CALL FOR PROPOSALS:

ORGANIZERS

  • Harvey Thorleifson, Chair
    Minnesota Geological Survey
  • Carrie Jennings, Vice Chair
    Minnesota Geological Survey
  • David Bush, Technical Program Chair
    University of West Georgia
  • Jim Miller, Field Trip Chair
    University of Minnesota Duluth
  • Curtis M. Hudak, Sponsorship Chair
    Foth Infrastructure & Environment, LLC

 

Paper No. 3
Presentation Time: 2:10 PM

LOS FRAILES IGNIMBRITES OF THE CENTRAL ANDEAN ALTIPLANO PLATEAU: CHEMISTRY, EVOLUTION AND TECTONIC SETTING


KAY, Suzanne Mahlburg, EAS, Cornell University, Ithaca, NY 14853, smk16@cornell.edu

A large number of very voluminous backarc dacitic ignimbrites of the large monotonous type have erupted on the high Central Andean Puna-Altiplano Plateau since 10 Ma. The best studied of are the southern Puna Galan complex and the central plateau Puna Altiplano Volcanic (APVC) complexes.
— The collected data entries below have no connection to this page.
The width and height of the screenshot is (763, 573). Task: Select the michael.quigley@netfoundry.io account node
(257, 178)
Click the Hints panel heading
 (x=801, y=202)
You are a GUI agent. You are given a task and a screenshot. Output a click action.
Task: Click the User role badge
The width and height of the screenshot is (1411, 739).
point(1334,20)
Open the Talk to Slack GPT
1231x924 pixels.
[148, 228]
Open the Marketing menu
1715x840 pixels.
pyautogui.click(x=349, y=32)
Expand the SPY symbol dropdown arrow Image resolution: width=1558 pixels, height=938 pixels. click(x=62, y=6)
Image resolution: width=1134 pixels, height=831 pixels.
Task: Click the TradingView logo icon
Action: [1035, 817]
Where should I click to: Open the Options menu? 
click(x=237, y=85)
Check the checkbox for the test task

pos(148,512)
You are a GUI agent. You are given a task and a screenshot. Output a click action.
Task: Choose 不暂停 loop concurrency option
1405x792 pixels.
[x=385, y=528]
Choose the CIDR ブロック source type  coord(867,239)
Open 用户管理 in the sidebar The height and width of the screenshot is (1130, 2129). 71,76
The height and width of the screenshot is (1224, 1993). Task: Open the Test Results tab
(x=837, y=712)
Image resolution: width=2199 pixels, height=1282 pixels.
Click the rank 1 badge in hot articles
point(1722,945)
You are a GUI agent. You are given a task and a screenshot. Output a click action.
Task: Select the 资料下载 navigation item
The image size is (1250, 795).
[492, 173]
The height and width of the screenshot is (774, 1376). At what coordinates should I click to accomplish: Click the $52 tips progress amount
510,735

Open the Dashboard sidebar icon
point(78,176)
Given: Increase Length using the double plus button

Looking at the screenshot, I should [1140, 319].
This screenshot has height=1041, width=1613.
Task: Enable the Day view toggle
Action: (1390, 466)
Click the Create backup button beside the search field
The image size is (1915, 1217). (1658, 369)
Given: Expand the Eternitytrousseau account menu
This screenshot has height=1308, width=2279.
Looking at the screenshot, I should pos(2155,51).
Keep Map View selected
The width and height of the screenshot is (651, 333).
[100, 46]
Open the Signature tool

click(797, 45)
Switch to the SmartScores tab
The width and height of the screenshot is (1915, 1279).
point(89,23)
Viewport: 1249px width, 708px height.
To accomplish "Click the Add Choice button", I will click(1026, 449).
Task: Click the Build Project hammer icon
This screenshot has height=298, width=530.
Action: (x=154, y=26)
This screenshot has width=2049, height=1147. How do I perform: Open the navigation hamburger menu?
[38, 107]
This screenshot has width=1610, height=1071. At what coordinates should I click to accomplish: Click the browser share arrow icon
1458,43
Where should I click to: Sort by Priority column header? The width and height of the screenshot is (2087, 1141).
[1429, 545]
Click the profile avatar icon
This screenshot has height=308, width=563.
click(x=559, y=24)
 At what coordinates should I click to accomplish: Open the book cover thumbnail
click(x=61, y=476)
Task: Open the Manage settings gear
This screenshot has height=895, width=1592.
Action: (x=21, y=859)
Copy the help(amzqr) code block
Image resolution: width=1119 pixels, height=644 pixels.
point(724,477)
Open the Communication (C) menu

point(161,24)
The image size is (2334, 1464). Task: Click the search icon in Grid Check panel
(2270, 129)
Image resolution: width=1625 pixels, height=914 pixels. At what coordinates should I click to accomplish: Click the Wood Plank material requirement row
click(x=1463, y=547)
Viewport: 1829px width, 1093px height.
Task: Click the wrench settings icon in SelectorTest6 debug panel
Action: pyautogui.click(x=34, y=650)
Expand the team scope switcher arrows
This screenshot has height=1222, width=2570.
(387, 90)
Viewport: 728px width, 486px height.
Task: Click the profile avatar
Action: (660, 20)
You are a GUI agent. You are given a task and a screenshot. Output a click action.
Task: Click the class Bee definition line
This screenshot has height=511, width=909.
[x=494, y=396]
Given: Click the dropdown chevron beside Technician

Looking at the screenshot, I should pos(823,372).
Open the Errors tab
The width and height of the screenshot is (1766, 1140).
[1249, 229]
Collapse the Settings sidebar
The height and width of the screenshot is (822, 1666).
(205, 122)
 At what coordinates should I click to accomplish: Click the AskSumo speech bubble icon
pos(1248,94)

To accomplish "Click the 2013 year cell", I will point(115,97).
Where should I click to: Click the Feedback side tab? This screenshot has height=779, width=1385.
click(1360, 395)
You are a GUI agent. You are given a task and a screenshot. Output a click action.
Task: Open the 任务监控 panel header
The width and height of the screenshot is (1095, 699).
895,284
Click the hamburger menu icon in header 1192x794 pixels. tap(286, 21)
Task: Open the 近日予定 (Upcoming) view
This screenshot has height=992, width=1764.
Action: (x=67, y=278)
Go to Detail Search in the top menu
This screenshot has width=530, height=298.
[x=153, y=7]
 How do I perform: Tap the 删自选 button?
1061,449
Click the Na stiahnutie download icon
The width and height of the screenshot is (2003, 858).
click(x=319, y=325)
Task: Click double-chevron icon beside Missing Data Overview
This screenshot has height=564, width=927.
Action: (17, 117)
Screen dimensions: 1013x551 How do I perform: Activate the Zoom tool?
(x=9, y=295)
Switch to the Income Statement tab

In contrast, the giant < 25 Ma backarc los Frailes complex in the Altiplano to the north has been little studied with most work focused on the > 12-14 Ma units associated with world class Ag, Sn and Zn deposits. Here, we show that the voluminous < 14 Ma K-rich biotite-bearing andesitic to dacitic (58-69% SiO2) los Frailes complex ignimbrites differ from the Galan and APVC ignimbrites in having a more peraluminous chemistry, extreme HREE depletion (Sm/Yb=5-12) and LREE enrichment (up to 90 ppm La) and more arc like HFSE/LREE ratios (La/Ta=35-50). At the same time, their 87Sr/86Sr ratios (~0.711-0.712) are in the range of the Galan and APVC ignimbrites. Their extreme HREE depletion requires garnet as a deep restitic phase and the presence of cordierite crystals requires equilibration at < ~14 km before eruption. The los Frailes ignimbrites are best interpreted as hybrid mixtures of enriched decompression mantle magmas and deep crustal melts that experienced a multistage crustal evolution before eruption. Temporal variations in their Sm/Yb ratios can be correlated with the regional shortening and uplift history of the Altiplano suggesting that:: a) very high Sm/Yb ratios (7- 12) in 14-12 Ma ignimbrites reflect a very thick underlying crust (> 70 km?) related to 26-17 Ma crustal shortening beneath the plateau, b) lower ratios (5-7 Ma) in 8-7 Ma flows reflect lithospheric foundering in an important pulse of plateau uplift (Garzione et al.2008), and c) a return to higher ratios in voluminous < 5Ma flows reflects renewed thickening in response to foreland shortening and crustal flow beneath the plateau. Ages of many units remain uncertain, but chemical similarities of widespread, volumetrically important flows with an ignimbrite flow dated at 2.2 Ma by Barke et al. (2007) support important < 3 Ma (800 km3) activity above low velocity mantle and crustal low velocity anomalies seen in seismic profiles (e.g., Beck and Zandt 2002).